**Work instructions**
Using the entries below, say how many of the lines carry "viên". Write the number alone.

= = = =

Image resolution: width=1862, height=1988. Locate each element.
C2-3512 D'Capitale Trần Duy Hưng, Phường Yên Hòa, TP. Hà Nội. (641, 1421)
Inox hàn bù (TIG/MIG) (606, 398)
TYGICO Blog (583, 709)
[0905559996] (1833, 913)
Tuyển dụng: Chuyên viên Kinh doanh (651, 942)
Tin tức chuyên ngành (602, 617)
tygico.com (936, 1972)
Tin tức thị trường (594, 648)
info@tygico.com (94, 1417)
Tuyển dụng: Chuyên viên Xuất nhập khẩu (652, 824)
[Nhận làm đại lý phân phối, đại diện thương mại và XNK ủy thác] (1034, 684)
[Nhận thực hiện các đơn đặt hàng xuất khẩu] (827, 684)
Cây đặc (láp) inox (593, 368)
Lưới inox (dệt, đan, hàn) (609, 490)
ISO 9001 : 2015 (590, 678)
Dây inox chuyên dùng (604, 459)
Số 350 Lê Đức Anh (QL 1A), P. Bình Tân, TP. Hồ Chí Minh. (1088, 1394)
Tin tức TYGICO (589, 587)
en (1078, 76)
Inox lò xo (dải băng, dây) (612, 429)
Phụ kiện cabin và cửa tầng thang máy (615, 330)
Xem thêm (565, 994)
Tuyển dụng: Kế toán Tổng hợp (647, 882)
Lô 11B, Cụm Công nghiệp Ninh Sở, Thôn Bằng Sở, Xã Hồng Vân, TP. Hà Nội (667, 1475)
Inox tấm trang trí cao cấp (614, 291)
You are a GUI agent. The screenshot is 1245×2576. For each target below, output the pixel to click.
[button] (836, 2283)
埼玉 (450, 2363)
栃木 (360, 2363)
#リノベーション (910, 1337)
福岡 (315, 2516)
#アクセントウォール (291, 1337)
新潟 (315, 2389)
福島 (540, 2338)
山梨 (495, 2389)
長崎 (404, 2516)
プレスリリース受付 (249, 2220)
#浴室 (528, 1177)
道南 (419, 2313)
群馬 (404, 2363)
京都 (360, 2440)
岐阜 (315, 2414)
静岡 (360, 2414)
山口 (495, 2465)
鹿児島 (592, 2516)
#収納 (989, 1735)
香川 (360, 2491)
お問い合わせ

= = = =

**Written answer**
2